What to do: An exact reproduction of the data below is the required answer.
• • •
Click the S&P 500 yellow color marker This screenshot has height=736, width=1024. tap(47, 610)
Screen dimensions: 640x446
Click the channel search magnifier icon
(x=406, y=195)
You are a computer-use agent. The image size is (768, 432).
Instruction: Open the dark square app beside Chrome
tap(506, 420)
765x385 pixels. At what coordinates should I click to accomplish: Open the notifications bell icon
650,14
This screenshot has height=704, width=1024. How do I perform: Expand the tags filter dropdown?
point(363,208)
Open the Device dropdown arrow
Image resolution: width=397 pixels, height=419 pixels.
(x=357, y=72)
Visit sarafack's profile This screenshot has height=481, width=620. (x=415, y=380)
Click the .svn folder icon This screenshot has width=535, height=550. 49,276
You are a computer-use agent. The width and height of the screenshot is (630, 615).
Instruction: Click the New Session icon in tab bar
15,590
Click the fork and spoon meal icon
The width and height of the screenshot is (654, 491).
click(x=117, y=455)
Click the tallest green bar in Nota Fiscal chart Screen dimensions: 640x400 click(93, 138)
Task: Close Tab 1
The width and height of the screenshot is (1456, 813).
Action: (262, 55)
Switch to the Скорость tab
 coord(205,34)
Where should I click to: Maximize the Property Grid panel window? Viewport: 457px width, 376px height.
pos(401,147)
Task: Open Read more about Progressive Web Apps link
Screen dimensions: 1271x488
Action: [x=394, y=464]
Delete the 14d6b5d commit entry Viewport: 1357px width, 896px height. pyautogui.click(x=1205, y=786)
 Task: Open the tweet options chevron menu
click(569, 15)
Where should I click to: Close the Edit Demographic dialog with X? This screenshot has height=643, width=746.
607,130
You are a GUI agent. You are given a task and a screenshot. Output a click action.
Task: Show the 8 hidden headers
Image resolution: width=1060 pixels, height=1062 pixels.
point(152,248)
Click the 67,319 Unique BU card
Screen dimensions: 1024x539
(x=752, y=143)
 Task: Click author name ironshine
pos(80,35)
• • •
Response:
Click the S&P 500 yellow color marker This screenshot has height=736, width=1024. tap(47, 610)
Screen dimensions: 640x446
Click the channel search magnifier icon
(x=406, y=195)
You are a computer-use agent. The image size is (768, 432).
Instruction: Open the dark square app beside Chrome
tap(506, 420)
765x385 pixels. At what coordinates should I click to accomplish: Open the notifications bell icon
650,14
This screenshot has height=704, width=1024. How do I perform: Expand the tags filter dropdown?
point(363,208)
Open the Device dropdown arrow
Image resolution: width=397 pixels, height=419 pixels.
(x=357, y=72)
Visit sarafack's profile This screenshot has height=481, width=620. (x=415, y=380)
Click the .svn folder icon This screenshot has width=535, height=550. 49,276
You are a computer-use agent. The width and height of the screenshot is (630, 615).
Instruction: Click the New Session icon in tab bar
15,590
Click the fork and spoon meal icon
The width and height of the screenshot is (654, 491).
click(x=117, y=455)
Click the tallest green bar in Nota Fiscal chart Screen dimensions: 640x400 click(93, 138)
Task: Close Tab 1
The width and height of the screenshot is (1456, 813).
Action: (262, 55)
Switch to the Скорость tab
 coord(205,34)
Where should I click to: Maximize the Property Grid panel window? Viewport: 457px width, 376px height.
pos(401,147)
Task: Open Read more about Progressive Web Apps link
Screen dimensions: 1271x488
Action: [x=394, y=464]
Delete the 14d6b5d commit entry Viewport: 1357px width, 896px height. pyautogui.click(x=1205, y=786)
 Task: Open the tweet options chevron menu
click(569, 15)
Where should I click to: Close the Edit Demographic dialog with X? This screenshot has height=643, width=746.
607,130
You are a GUI agent. You are given a task and a screenshot. Output a click action.
Task: Show the 8 hidden headers
Image resolution: width=1060 pixels, height=1062 pixels.
point(152,248)
Click the 67,319 Unique BU card
Screen dimensions: 1024x539
(x=752, y=143)
 Task: Click author name ironshine
pos(80,35)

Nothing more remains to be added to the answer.